Kernel smoother and a time-histogram are classical tools for estimating an instantaneous rate of spike occurrences. We recently established a method for selecting the bin width of the time-histogram, based on the principle of minimizing the mean integrated square error (MISE) between the estimated rate and unknown underlying rate. Here we apply the same optimization principle to the kernel density estimation in selecting the width or “bandwidth” of the kernel, and further extend the algorithm to allow a variable bandwidth, in conformity with data. The variable kernel has the potential to accurately grasp non-stationary phenomena, such as abrupt changes in the firing rate, which we often encounter in neuroscience. In order to avoid possible overfitting that may take place due to excessive freedom, we introduced a stiffness constant for bandwidth variability. Our method automatically adjusts the stiffness constant, thereby adapting to the entire set of spike data. It is revealed that the classical kernel smoother may exhibit goodness-of-fit comparable to, or even better than, that of modern sophisticated rate estimation methods, provided that the bandwidth is selected properly for a given set of spike data, according to the optimization methods presented here.

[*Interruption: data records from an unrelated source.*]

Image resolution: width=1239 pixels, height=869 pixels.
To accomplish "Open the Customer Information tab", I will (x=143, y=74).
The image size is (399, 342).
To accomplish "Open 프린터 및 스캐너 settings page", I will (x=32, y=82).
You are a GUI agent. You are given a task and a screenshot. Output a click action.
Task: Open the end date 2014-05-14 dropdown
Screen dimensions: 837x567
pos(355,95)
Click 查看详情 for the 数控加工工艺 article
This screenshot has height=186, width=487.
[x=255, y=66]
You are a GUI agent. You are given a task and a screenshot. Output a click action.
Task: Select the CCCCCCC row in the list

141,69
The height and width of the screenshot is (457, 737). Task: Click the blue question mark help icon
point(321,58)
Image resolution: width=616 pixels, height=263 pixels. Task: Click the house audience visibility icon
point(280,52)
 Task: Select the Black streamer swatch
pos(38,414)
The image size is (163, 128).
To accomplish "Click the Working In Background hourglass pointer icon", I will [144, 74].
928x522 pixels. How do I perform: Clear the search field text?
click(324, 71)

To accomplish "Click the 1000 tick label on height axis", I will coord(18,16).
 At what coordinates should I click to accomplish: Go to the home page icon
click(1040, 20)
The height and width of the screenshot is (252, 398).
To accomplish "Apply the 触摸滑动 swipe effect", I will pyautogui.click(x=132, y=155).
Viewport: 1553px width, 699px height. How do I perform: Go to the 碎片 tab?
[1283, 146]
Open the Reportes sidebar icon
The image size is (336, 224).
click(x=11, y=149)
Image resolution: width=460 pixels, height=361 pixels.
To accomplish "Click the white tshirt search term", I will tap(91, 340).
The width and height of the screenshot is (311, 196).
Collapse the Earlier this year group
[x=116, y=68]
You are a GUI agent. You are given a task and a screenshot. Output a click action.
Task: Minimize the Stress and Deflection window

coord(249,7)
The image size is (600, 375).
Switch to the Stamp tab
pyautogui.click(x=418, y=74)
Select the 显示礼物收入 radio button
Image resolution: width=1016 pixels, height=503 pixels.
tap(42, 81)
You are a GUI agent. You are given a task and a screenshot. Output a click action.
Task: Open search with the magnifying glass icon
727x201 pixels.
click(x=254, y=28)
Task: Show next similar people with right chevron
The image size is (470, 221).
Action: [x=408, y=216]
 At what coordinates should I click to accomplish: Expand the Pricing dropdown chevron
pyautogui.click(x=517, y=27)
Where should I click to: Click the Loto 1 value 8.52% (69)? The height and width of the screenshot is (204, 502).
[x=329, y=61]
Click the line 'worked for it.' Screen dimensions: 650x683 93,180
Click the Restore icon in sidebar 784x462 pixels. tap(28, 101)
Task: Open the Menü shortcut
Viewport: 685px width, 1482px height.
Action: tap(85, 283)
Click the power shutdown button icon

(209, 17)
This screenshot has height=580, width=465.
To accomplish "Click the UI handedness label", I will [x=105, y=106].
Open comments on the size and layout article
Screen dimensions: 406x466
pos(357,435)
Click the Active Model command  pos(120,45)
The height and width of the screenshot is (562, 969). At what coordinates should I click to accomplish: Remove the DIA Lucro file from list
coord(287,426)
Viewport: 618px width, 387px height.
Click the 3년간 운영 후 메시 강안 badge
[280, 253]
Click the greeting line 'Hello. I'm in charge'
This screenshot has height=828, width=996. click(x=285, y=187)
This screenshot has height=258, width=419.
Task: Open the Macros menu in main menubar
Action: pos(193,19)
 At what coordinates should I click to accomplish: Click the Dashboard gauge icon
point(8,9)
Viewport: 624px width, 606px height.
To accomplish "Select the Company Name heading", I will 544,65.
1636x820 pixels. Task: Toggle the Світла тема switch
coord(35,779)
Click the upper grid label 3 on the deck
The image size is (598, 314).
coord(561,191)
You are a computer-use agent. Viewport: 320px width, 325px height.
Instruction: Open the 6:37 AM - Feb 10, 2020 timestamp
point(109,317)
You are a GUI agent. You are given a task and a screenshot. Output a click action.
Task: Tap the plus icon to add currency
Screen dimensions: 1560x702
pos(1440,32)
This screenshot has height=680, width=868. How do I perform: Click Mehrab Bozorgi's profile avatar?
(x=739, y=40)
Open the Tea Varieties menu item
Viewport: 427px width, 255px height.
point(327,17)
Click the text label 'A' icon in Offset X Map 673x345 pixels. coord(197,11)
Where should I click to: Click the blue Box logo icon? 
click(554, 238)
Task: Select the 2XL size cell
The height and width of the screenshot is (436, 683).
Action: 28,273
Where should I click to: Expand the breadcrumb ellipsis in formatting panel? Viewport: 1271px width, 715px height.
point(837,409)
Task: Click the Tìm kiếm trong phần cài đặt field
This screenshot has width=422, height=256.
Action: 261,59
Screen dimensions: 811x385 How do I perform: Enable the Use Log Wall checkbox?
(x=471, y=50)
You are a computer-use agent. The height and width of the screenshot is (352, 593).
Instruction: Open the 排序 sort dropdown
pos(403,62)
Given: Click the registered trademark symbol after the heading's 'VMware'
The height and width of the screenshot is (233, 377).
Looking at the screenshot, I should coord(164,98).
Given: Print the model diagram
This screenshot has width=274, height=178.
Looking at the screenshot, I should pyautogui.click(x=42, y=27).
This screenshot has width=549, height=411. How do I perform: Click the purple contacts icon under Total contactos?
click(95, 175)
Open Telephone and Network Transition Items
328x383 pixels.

Neurophysiologists often investigate responses of a single neuron to a stimulus presented to an animal by using the discharge rate of action potentials, or spikes (Adrian 1928; Gerstein and Kiang 1960; Abeles 1982). One classical method for estimating spike rate is the kernel density estimation (Parzen 1962; Rosenblatt 1956; Sanderson 1980; Richmond et al. 1990; Nawrot et al. 1999). In this method, a spike sequence is convoluted with a kernel function, such as a Gauss density function, to obtain a smooth estimate of the firing rate. The estimated rate is sometimes referred to as a spike density function. This nonparametric method is left with a free parameter for kernel bandwidth that determines the goodness-of-fit of the density estimate to the unknown rate underlying data. Although theories have been suggested for selecting the bandwidth, cross-validating with the data (Rudemo 1982; Bowman 1984; Silverman 1986; Scott and Terrell 1987; Scott 1992; Jones et al. 1996; Loader 1999a, b), individual researchers have mostly chosen bandwidth arbitrarily. This is partly because the theories have not spread to the neurophysiological society, and partly due to inappropriate basic assumptions of the theories themselves. Most optimization methods assume a stationary rate fluctuation, while the neuronal firing rate often exhibits abrupt changes, to which neurophysiologists, in particular, pay attention. A fixed bandwidth, optimized using a stationary assumption, is too wide to extract the details of sharp activation, while in the silent period, the fixed bandwidth would be too narrow and may cause spurious undulation in the estimated rate. It is therefore desirable to allow a variable bandwidth, in conformity with data.
The idea of optimizing bandwidth at every instant was proposed by Loftsgaarden and Quesenberry (1965). However, in contrast to the progress in methods that vary bandwidths at sample points only (Abramson 1982; Breiman et al. 1977; Sain and Scott 1996; Sain 2002; Brewer 2004), the local optimization of bandwidth at every instant turned out to be difficult because of its excessive freedom (Scott 1992; Devroye and Lugosi 2000; Sain and Scott 2002). In earlier studies, Hall & Schucany used the cross-validation of Rudemo and Bowman, within local intervals (Hall and Schucany 1989), yet the interval length was left free. Fan et al. applied cross-validation to locally optimized bandwidth (Fan et al. 1996), and yet the smoothness of the variable bandwidth was chosen manually.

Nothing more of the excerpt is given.